> [Collected data]:
****

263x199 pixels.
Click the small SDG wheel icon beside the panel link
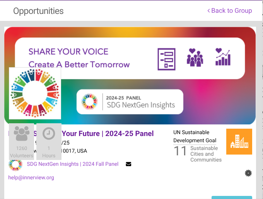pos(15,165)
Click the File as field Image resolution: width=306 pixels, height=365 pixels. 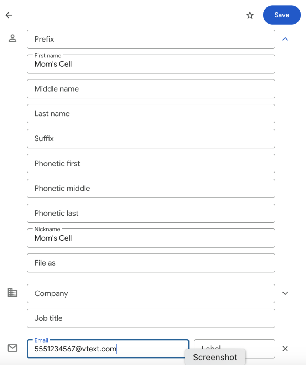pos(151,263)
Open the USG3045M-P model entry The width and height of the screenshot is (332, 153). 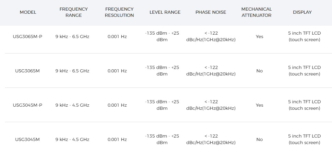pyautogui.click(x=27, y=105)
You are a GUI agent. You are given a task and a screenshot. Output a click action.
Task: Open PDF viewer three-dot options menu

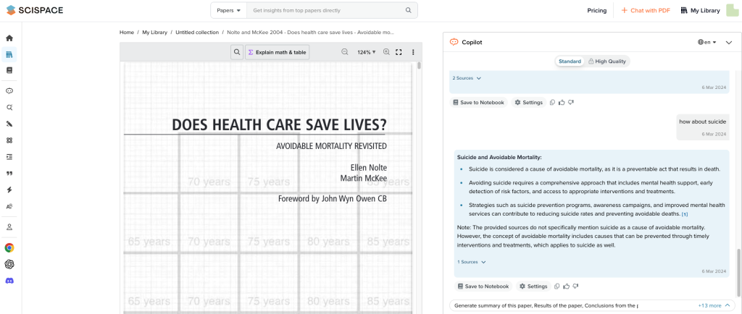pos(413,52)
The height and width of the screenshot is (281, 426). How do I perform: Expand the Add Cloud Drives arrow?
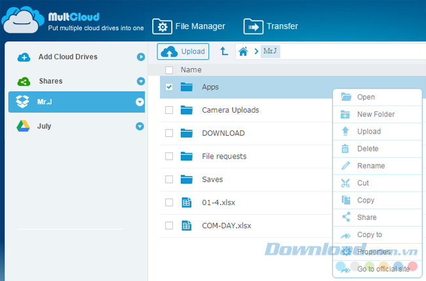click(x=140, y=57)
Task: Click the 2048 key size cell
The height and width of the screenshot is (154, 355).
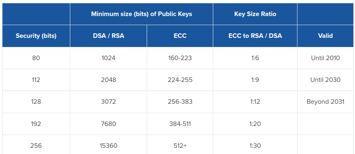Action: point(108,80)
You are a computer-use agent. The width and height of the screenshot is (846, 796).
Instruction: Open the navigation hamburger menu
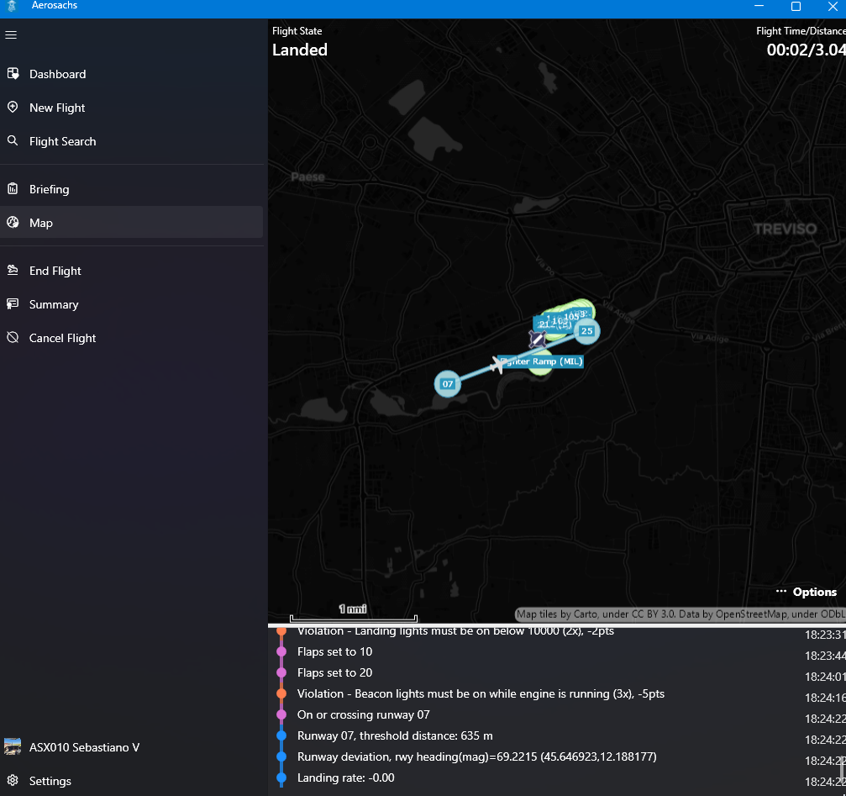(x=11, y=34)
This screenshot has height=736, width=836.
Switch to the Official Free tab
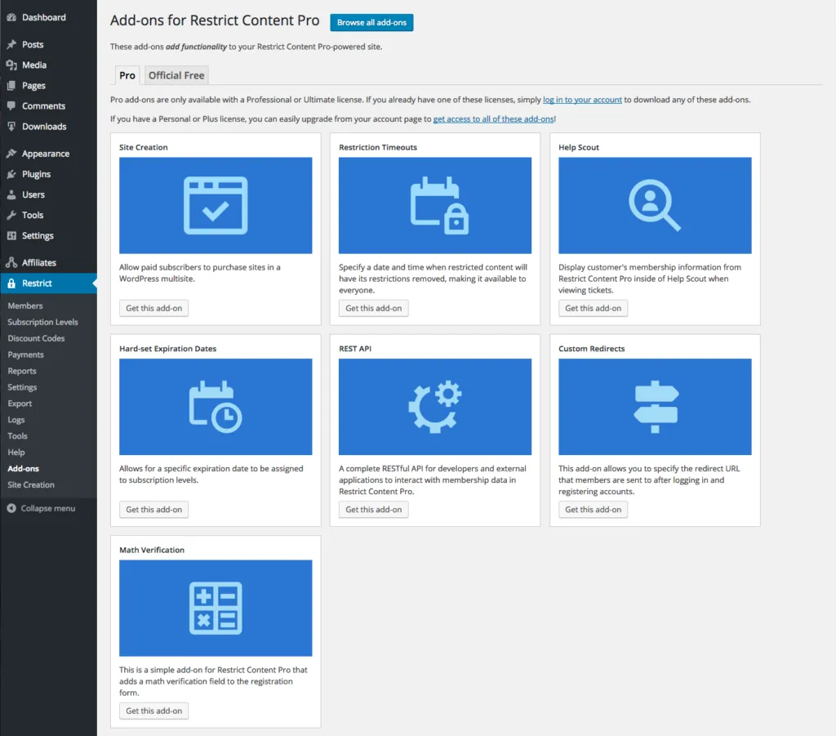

****

> [BRIEF]: Arrange the records from the line containing "Task: Click the 2048 key size cell" through the end of the records as a numbered list, skipping blank lines and leaving out the pictures.

> [SOLUTION TO THIS TASK]:
1. Task: Click the 2048 key size cell
2. The height and width of the screenshot is (154, 355).
3. Action: point(108,80)
4. You are a computer-use agent. The width and height of the screenshot is (846, 796).
5. Instruction: Open the navigation hamburger menu
6. (x=11, y=34)
7. This screenshot has height=736, width=836.
8. Switch to the Official Free tab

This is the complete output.